Transformative policy. India’s draft Personal Data Protection Bill has clarity: Meta’s Nick Gregg

Our Bureau December 01, 2022 - Updated 04:27 pm IST

Says India can play a big role as it is already a digital super power

Nick Clegg, President, Global Affairs, Meta (Facebook) | Photo Credit: Shahbaz Khan

Nick Clegg, President, Global Affairs, Meta (Facebook), on Wednesday, said that the draft Digital Personal Data Protection Bill is “cogent” and has “great clarity” on what it is trying to achieve.

“In broad terms, I think the Indian government has done really thoughtful work in terms of providing this draft...it is a promising turn of events,” he said at the Global Technology Summit organised by Carnegie India.

He said India was also right in not copying much of the European Union’s General Data Protection Regulation (GDPR) as India has its own needs and requirements.

“There was a time when the European Union used to pride itself as a regulatory leader, even though not necessarily a leader in big tech compared to digital powerhouses like India or China and west-coast in America...I don’t think that is going to carry on the same way, quite rightly Indian policy makers are now saying, ‘look India is India, it is not the European Union... we have our own needs, we have our own specificities, we are going to craft legislation as a sovereign nation for ourselves’,” he said.

Decoding the latest Data Protection Bill 2022
Watch this video to know about the recent Data Protection Bill in detail.

Earlier this month, the Ministry of Electronics and Information Technology (MeitY) had released a revised draft of the Digital Personal Data Protection Bill 2022 after pulling down the previous draft.

And, in the current form, the government has tried to make it comprehensible and friendly for global tech companies.

Meanwhile, commenting on localisation of data, Clegg said data localisation technically has a very specific meaning, which is literally that data is housed/ stored in separate jurisdiction and that is not happening.

He also noted that getting various countries to agree on things like digital rights at a United Nations-level was tough due to the level of granular consensus it needs.

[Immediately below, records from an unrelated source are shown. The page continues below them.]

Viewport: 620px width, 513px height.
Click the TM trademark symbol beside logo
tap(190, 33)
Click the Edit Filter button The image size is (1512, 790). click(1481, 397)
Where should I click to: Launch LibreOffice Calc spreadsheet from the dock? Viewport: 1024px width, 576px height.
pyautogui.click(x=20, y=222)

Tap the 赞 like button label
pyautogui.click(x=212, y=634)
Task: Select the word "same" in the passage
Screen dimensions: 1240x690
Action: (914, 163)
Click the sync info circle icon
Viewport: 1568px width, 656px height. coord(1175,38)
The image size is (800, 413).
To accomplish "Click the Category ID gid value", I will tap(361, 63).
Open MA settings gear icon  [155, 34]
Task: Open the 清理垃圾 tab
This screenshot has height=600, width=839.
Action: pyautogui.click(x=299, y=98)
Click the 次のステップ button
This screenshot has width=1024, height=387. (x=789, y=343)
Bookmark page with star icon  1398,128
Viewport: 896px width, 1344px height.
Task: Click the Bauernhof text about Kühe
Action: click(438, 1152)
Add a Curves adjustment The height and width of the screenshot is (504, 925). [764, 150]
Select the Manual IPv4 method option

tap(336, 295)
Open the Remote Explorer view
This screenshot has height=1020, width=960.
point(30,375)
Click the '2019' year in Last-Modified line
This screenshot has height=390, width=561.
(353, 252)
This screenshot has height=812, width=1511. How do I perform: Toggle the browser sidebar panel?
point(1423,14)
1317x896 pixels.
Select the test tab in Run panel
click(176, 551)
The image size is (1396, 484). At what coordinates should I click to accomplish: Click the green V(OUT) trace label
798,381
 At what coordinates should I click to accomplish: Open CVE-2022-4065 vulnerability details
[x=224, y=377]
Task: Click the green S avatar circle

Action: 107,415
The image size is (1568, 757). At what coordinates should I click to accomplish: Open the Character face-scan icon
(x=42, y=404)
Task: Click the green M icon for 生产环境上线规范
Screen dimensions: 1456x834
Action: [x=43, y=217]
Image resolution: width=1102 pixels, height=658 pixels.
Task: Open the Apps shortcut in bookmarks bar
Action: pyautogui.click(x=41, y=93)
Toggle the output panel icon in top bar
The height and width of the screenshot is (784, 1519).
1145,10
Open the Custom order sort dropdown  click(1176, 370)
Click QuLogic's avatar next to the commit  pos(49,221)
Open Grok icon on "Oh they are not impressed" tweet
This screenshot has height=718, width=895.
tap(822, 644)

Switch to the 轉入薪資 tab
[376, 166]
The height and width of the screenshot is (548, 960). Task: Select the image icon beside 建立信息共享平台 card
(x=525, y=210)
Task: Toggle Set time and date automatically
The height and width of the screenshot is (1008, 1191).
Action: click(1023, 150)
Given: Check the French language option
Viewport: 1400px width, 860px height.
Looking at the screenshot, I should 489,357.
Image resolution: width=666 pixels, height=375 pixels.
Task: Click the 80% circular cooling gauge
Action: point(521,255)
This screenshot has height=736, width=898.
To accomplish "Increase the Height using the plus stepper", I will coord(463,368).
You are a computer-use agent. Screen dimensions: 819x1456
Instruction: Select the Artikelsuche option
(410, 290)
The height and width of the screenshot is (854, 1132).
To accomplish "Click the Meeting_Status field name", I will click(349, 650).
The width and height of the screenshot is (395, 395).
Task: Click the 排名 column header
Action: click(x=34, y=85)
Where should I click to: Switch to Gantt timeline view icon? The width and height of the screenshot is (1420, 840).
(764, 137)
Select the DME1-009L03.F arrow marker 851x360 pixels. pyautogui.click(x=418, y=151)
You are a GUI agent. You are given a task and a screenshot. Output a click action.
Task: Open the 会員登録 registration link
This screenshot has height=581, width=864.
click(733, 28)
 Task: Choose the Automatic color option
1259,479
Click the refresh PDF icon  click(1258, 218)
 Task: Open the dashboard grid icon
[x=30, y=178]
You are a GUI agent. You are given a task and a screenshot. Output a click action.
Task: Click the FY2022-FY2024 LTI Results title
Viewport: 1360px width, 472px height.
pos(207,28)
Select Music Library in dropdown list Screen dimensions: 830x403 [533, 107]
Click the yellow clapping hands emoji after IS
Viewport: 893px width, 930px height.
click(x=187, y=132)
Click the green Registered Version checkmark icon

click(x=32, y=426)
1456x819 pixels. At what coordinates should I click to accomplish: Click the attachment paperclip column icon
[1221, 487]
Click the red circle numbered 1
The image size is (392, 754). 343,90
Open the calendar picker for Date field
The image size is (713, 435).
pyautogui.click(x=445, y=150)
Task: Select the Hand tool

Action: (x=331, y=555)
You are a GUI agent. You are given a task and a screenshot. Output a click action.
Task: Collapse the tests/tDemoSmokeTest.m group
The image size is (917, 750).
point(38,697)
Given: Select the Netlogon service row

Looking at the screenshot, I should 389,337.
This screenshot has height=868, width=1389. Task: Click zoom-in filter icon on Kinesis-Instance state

“People often talk about global Internet, but it doesn’t exist..it’s a fiction. My view is that if the three great techno democracies in the world — India, the US and the European Union — can broadly agree on the foundational principles that they think should underpin the governance of Internet, it would be transformative,” he said.

He said India can play a big role as it is already a digital super power with 100 unicorns and counting, and by 2024 India is going to have the largest app developer base in the world.